平尾圭太さん逝く…まさに「巨星墜つ」の悲しみ
‐株式会社ケーブルテレビジョン島原専務 清水眞守‐
〃訃報〃を耳にしたのは豊後高田だった。平尾勇先生(俳号・圭太)が30日、亡くなった。享年87歳(数え年)。筆者の家族の話によれば、その日の朝も〃いつものように〃郵便受けに俳句の原稿が投函されていた、という。
本当に大好きな先生だった。現代日本を代表するような俳句の大家でありながら、少しも偉ぶったところがなく、いつも恥ずかしげに微笑んでおられた。1日の葬儀で弔辞を読まれた中川萩坊子さんが仰っていたように、まさに「巨星墜つ」の感しきりである。
先にみまかれたみさお夫人ともども、筆者が島原に移り住んだ頃から随分と可愛がっていただいた。ご自宅の三勇堂菓子舗をお訪ねすると、愚息(長男)の名前を良く覚えてもらっていて、「多聞ちゃんはもう随分と大きくなられたでしょう?」などとお声を掛けて下さったものだ。
先生は優れた俳人であると同時に、会計学を修めた「公認会計士」(長崎大学名誉教授)でもあった。その資格は母校・島原中学(→島原高校)の教壇に立ちながら〃独学〃で取得されたというから、並みの頭脳・精神力の持ち主ではなかった。
弊社の生放送番組『ターニングポイント』にゲストとしてお招きしたのは昨年6月。その中で初めて聞く話も多く伺えた。何よりびっくりしたのは、自身も学ばれた「長崎大学」の校歌も作詞されている、というエピソード。
また、海軍経理学校時代の同級生に、『秋霜烈日』の著者としても知られる元検事総長の伊藤栄樹さんらがいたことも驚きだったし、終戦後の一時期「東芝」に勤務されていたことも初めて知った。
島原会館で営まれた通夜・葬儀には、先生のお人柄を偲んで、会場に収まりきれないほど多くの人々が参列。ススキを背景に撮られた遺影がさらに悲しみを倍加させ、教え子を代表して〃弔句〃を読み上げる原フミ子さんが時おり絶句する姿が印象的だった。

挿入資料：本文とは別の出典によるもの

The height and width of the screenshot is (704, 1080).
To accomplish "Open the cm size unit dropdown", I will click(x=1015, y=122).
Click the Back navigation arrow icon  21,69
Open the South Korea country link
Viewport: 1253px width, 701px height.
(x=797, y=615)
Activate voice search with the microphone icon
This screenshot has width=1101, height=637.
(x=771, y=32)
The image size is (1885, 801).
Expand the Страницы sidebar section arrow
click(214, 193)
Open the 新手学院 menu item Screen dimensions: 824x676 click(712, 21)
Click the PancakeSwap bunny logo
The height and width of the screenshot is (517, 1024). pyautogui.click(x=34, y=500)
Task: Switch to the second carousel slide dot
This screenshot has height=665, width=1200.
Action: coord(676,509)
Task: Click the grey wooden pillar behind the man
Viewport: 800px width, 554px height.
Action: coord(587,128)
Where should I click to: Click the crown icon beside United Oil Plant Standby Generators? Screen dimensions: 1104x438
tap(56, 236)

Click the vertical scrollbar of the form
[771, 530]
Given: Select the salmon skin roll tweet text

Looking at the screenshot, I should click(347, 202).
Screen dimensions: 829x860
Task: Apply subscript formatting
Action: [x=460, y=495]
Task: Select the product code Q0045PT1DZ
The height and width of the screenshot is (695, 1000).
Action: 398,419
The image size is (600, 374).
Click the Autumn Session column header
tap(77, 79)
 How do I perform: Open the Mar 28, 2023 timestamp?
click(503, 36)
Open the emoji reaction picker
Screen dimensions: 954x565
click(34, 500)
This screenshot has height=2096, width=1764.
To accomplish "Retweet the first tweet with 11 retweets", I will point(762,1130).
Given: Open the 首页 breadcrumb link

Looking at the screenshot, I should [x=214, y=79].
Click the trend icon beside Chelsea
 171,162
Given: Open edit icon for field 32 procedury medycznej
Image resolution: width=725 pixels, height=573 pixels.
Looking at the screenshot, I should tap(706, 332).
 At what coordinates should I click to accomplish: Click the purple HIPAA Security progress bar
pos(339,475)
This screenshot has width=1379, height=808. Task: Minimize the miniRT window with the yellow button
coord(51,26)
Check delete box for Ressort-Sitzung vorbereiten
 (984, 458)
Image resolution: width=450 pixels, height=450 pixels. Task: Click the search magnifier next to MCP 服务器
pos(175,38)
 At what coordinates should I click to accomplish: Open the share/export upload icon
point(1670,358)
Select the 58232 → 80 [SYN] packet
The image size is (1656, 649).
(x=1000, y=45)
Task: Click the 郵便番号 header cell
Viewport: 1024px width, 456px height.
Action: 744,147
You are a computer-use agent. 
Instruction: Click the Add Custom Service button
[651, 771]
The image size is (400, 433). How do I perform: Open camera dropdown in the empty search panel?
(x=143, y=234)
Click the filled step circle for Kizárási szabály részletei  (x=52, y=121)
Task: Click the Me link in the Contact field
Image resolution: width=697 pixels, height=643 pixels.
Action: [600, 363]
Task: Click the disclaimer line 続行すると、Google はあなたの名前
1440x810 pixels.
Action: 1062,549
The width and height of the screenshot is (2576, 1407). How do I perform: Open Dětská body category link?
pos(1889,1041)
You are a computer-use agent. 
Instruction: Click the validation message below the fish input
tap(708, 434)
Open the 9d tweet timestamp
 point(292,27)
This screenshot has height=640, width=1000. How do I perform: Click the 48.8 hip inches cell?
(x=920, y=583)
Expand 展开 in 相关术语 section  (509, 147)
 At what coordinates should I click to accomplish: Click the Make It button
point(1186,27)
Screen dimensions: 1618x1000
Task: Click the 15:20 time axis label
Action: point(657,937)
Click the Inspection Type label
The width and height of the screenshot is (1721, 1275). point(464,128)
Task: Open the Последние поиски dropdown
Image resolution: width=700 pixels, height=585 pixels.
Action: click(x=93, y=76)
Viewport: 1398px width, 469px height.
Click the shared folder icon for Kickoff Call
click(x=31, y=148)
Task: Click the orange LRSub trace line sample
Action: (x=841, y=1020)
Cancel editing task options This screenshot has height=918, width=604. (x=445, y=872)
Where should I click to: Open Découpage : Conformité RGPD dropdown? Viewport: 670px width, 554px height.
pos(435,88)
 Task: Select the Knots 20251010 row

筆者も斎場の後方に座らせていただいたのだが、ふと「こんな時、先生ならどんな句を詠まれるのだろうか…」との考えが頭をよぎった。不謹慎だろうか?いや、そうではないはずだ!
およそ島原で暮らしたことのある人物なら、多くの人々が集う会場で、先生の「即興句」に触れたことがない者などまずあるまい。それほどまでに「圭太俳句」は島原の土壌深く根付いた〃作風〃だった。
簡潔にして明瞭。決して奇を衒わず、一瞬にしてその場の雰囲気を切り取る確かな〃描写力〃は余人の及ぶものではない。島原にとって本当に惜しい〃人財〃を失くしたことを心から悔やむ。合掌。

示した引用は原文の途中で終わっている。